In 1981, he married American economist Carolyn Gates and after Truong's release the couple lived in the Netherlands and later Malaysia. He taught economics and worked as an economic development consultant for the European Commission. David Truong died from cancer in June 2014 in a hospital in Penang, Malaysia.

==Spying for Vietnam==
Truong was arrested in January 1978, and a search of his apartment revealed two Top Secret State Department documents in his possession. The documents had been provided to him by Humphrey, a United States Information Agency employee, to be passed on by Truong to Vietnam via a woman who turned out to be a double agent for the CIA and FBI. The spy ring routed purloined classified information through Vietnam's United Nations mission in New York and its French Embassy in Paris.

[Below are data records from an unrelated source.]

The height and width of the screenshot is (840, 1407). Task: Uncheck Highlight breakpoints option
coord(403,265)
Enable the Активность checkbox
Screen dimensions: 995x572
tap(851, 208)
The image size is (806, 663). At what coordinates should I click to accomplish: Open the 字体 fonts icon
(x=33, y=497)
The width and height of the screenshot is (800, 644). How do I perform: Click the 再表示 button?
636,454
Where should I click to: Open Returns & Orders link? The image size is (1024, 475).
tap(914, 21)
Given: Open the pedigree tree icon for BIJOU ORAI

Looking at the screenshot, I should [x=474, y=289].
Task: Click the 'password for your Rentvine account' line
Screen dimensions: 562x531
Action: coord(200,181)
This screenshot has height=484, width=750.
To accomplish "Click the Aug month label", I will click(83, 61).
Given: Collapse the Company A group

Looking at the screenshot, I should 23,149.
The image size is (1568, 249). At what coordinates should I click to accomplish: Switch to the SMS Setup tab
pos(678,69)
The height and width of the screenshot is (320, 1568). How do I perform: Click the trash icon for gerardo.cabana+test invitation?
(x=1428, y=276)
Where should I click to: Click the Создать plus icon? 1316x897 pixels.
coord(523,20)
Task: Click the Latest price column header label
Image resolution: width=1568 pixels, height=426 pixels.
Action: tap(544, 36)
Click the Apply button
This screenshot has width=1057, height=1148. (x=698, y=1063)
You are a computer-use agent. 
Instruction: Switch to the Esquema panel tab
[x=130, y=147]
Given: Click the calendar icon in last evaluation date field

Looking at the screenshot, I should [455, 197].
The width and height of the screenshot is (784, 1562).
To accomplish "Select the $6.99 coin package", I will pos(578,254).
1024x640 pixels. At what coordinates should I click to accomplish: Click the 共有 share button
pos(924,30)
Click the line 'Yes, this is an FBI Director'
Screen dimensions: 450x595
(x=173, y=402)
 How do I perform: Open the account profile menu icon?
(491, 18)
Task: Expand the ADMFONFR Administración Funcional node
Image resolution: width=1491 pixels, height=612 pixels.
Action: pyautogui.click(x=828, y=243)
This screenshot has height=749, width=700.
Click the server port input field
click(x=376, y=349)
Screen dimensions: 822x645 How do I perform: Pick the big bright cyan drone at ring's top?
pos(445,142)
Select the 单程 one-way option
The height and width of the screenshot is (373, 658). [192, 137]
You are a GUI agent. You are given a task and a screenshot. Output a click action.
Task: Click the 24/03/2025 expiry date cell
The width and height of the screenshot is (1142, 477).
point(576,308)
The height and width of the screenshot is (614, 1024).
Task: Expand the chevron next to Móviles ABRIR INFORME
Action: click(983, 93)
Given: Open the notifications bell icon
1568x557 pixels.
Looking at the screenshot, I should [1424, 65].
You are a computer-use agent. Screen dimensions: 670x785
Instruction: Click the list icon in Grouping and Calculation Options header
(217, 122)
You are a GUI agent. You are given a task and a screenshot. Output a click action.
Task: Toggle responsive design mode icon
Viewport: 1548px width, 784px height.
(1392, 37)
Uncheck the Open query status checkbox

In retaliation, the American government, which lacked formal diplomatic relations with Vietnam at the time, expelled Đinh Bá Thi, Vietnam's UN legate, from the U.S. Thi had been named an unindicted co-conspirator when Truong and his accomplice, United States Information Agency employee Ronald Humphrey, were indicted.

In 1978, Truong was tried with co-conspirator Humphrey. Charged with six counts, including conspiracy, espionage, theft of classified information and failing to register as agents of a foreign government. Humphrey's defense was that he was trying to purchase the release of his common-law wife and her four children from Vietnam. Truong and Humphrey were convicted of spying for Vietnam and both were given a 15-year prison sentence. It is the only case of military espionage to come out of the Vietnam War. The case involved passing on documents through the wife of a naval attache, Yung Krall, codenamed "Agent Keyseat".